> **Action item**: From the records below, take each line where the string "components" shows up and copy it.

Collected data
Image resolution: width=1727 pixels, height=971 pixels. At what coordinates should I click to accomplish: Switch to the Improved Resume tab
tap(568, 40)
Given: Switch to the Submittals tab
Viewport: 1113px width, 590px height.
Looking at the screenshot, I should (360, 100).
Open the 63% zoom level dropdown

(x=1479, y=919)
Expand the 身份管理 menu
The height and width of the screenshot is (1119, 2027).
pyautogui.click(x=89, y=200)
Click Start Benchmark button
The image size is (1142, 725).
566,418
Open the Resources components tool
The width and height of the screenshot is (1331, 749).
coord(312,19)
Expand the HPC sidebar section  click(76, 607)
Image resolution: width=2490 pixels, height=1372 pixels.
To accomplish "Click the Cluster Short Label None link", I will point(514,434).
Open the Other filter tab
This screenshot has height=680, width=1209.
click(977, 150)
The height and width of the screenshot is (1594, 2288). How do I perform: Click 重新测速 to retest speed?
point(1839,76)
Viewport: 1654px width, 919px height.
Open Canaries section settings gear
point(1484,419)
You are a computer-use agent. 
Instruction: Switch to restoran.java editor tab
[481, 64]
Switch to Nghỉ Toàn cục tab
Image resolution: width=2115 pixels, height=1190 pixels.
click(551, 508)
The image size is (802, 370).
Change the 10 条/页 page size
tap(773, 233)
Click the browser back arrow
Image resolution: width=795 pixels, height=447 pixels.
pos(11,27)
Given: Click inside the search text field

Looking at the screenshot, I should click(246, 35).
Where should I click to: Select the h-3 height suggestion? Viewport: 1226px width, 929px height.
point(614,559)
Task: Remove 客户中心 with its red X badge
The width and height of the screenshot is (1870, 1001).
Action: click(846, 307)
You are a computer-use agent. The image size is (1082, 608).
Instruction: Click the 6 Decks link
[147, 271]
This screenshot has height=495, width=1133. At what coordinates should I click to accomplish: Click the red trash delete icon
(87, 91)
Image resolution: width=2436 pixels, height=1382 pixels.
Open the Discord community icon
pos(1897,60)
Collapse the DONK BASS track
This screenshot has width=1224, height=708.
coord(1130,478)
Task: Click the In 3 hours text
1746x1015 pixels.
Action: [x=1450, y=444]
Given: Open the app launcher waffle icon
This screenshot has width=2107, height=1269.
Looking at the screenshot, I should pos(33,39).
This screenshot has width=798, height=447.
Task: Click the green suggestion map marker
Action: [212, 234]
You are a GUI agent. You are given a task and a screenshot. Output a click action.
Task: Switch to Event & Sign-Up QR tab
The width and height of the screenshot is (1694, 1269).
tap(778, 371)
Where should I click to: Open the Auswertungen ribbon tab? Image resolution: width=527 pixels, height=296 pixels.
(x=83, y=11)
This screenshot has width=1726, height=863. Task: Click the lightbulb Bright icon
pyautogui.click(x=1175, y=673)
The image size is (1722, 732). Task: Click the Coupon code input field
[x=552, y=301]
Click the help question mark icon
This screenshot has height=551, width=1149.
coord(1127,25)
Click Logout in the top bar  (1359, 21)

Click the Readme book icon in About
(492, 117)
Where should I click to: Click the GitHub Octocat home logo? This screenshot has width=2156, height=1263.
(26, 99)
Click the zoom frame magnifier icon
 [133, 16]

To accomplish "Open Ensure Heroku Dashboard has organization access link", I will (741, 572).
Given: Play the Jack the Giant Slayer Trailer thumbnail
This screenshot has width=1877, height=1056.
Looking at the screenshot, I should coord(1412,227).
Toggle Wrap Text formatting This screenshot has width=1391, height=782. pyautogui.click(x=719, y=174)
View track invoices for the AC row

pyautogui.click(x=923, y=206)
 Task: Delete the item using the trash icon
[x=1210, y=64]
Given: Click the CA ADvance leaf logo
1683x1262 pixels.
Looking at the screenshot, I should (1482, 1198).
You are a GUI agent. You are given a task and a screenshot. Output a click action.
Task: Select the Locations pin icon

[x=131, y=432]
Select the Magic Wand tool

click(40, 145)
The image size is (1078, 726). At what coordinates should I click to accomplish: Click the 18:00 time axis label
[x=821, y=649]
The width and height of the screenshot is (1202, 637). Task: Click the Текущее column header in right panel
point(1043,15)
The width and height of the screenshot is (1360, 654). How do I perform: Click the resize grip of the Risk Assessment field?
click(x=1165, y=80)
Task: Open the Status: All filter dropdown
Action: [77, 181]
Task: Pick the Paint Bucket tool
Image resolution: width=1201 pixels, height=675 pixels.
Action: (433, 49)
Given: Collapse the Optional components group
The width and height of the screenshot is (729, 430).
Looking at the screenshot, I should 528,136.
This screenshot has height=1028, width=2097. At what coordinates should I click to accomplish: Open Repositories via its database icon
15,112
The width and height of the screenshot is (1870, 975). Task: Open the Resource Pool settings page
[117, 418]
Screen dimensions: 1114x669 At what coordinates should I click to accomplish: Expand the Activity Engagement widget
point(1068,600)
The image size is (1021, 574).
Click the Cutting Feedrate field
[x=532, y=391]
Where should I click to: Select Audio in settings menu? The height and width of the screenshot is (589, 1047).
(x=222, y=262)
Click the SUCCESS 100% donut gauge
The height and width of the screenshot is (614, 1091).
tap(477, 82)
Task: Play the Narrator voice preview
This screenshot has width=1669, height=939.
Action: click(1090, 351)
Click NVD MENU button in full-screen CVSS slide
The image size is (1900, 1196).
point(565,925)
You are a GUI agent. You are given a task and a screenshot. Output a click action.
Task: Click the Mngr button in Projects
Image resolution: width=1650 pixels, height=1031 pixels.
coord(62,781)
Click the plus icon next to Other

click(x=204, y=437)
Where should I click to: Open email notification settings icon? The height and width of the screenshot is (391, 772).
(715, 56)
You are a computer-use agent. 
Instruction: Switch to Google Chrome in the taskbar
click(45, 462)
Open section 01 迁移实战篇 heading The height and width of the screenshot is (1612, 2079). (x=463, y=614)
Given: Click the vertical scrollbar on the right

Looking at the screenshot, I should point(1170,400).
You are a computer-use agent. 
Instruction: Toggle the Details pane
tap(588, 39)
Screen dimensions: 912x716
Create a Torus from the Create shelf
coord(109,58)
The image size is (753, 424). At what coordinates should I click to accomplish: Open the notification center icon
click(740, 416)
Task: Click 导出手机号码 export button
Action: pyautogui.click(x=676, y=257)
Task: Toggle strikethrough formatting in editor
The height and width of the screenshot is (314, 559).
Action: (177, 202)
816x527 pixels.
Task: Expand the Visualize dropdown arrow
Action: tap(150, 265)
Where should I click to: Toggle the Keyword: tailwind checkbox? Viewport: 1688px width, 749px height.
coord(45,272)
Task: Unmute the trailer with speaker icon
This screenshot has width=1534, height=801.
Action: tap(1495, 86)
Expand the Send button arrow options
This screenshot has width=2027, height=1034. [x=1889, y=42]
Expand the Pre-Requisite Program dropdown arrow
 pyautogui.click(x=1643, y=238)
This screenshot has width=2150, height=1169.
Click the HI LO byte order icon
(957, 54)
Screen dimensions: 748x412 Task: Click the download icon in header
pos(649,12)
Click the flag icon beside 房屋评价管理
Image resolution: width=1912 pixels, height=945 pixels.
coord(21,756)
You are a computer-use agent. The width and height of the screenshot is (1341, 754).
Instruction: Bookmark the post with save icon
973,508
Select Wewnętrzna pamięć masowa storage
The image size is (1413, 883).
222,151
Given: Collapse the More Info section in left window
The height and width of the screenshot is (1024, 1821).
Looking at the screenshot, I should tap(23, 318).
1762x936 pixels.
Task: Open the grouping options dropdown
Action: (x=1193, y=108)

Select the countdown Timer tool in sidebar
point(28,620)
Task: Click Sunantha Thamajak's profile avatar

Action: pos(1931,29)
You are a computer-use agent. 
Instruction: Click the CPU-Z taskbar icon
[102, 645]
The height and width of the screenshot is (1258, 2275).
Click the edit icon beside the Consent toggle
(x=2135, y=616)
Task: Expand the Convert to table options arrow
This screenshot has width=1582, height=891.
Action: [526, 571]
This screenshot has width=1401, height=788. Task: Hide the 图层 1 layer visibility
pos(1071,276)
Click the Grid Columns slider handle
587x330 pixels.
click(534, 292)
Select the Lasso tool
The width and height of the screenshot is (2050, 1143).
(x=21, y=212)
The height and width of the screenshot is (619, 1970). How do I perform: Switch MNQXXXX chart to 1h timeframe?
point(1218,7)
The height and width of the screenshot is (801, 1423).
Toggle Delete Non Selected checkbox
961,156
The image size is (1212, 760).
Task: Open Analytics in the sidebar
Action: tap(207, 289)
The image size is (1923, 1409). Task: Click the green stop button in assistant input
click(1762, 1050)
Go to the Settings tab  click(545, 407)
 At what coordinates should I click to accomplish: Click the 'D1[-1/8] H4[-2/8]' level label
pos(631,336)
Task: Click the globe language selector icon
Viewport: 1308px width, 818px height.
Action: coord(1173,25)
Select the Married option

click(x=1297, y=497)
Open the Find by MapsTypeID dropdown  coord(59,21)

> **Solution to this task**:
Open the Resources components tool
Given: Collapse the Optional components group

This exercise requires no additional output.